- EXERCISE
In the records, each line holding "computer" must be reported.

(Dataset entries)

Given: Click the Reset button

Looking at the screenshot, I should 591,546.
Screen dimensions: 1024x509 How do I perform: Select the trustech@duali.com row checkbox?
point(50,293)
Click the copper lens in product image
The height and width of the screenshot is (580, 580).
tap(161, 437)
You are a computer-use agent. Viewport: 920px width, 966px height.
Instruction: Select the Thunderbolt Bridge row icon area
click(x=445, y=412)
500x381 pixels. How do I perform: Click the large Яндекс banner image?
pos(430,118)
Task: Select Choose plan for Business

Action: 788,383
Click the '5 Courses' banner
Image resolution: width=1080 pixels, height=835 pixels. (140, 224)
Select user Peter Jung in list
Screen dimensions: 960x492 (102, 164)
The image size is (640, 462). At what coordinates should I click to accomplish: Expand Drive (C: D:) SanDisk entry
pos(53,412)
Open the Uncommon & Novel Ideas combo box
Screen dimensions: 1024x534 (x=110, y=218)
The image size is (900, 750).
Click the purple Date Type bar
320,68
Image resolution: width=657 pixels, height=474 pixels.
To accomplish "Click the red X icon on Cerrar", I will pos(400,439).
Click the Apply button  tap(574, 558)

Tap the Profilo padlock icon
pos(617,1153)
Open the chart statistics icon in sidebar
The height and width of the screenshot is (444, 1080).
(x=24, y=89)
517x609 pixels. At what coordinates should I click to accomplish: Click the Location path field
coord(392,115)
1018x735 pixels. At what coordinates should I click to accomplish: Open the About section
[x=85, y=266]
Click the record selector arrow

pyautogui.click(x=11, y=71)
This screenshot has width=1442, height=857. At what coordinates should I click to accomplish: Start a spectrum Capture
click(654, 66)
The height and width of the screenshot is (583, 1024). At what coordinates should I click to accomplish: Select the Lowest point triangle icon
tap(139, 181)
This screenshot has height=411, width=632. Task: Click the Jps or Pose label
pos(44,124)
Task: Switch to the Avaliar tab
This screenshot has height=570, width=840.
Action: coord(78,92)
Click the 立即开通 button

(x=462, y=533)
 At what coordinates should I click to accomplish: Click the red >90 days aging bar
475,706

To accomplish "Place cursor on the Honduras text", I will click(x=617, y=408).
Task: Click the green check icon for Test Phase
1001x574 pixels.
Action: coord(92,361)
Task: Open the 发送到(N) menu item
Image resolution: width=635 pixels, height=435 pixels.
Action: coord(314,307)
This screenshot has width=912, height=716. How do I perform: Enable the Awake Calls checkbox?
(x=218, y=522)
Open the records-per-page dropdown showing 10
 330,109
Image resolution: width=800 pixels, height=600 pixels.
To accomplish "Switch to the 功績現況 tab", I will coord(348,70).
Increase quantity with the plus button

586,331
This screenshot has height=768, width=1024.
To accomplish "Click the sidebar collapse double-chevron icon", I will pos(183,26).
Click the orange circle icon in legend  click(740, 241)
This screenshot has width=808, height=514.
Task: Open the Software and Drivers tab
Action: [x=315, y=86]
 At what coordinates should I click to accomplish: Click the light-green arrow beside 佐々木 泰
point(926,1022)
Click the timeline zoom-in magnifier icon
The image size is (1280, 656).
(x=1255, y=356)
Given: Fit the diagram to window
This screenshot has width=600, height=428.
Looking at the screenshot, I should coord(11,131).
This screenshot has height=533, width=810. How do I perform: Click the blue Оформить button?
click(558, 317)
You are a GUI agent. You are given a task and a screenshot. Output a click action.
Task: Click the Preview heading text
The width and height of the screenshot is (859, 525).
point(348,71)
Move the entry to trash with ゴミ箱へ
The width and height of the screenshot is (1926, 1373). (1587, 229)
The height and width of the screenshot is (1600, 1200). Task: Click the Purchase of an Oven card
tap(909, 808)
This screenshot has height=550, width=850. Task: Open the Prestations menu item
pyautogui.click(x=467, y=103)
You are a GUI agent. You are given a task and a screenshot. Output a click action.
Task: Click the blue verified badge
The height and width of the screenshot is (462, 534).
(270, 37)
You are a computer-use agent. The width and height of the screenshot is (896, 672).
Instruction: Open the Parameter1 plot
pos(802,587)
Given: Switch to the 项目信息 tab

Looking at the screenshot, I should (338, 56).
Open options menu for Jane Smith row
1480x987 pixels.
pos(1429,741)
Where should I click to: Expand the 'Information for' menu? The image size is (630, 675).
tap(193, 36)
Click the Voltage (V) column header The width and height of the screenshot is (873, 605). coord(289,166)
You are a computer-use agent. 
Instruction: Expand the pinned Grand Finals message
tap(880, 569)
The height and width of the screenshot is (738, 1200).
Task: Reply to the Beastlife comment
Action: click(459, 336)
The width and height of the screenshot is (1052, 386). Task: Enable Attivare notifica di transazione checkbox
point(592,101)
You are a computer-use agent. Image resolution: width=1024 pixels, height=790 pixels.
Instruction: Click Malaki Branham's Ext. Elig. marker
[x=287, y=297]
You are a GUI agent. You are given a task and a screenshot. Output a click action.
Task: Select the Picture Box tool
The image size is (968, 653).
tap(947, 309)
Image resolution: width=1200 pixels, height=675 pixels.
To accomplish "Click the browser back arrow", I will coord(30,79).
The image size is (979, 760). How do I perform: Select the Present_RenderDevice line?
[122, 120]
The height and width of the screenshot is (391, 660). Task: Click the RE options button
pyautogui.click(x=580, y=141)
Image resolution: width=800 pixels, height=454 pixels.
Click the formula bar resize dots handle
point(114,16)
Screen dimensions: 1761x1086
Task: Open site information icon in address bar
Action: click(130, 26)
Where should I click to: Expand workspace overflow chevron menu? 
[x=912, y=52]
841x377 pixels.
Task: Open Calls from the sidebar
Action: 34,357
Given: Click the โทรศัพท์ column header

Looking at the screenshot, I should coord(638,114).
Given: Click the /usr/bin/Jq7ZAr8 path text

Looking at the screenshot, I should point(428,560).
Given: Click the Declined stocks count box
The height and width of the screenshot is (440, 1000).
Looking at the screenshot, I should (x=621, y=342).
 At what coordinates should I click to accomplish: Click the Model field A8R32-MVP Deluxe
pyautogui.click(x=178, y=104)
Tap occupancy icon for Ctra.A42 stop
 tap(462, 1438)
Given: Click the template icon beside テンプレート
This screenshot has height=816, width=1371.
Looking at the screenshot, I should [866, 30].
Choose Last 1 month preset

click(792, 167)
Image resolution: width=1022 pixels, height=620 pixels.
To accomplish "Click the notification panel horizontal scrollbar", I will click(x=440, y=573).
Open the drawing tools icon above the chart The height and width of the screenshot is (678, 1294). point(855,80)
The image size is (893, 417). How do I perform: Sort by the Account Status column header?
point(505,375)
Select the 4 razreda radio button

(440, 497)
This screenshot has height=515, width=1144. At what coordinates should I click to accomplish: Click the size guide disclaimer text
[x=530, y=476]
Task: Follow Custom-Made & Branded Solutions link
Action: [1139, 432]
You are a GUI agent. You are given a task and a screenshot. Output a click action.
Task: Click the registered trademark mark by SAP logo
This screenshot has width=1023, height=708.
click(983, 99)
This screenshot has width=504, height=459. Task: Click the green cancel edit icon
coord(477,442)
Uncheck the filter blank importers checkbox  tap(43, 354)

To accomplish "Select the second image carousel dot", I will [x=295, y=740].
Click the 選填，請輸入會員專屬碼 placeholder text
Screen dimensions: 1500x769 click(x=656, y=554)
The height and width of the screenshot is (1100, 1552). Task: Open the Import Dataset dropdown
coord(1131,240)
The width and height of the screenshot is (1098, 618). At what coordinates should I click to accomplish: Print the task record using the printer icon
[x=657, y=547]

- EXPECTED OUTPUT
You are a computer-use agent. Viewport: 920px width, 966px height.
You are a computer-use agent. The width and height of the screenshot is (896, 672).
You are a computer-use agent. 
You are a computer-use agent. Image resolution: width=1024 pixels, height=790 pixels.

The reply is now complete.